C'étaient trois coups discrets et polis, un toc-toc-toc digne d'un gentleman bien sous tous rapports... sauf peut-être celui qui consistait à toquer à la porte de deux jeunes filles en pleine nuit. Les jumelles s'étaient changées en statues de sel. Quoi maintenant ? Une vision ? Un fantôme ? Un miracle ? Une catastrophe ?
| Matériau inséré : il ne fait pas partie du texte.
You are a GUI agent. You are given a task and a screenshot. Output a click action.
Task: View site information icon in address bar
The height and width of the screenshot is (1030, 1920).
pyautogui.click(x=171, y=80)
Elles hésitaient, mais on frappa de nouveau avec la même délicatesse, comme si l'on craignait de les réveiller. Etait-ce Clara ? Il serait étrange qu'elle vienne les voir à cette heure-ci, mais peut-être qu'elles avaient réveillé quelqu'un... Avaient-elles hurlé ? Alice n'y tint plus et se leva, frissonnant quand son pied nu effleura le tapis froid ; l'idée d'une main crochue et visqueuse, sortant de sous le lit pour lui attraper la cheville, la fit s'écarter aussitôt. Calie descendit précautionneusement du lit à cause de sa jambe blessée. Le parquet grinça légèrement. Elles se dirigèrent vers la porte avec le chandelier à la main (préalablement vidé dans la cheminée) mais au moment de l'ouvrir, la peur les reprit. Elles se rappelaient les premiers cauchemars, cette force invisible qui les happait hors de la chambre, pour les piéger dans une version sans fin du couloir.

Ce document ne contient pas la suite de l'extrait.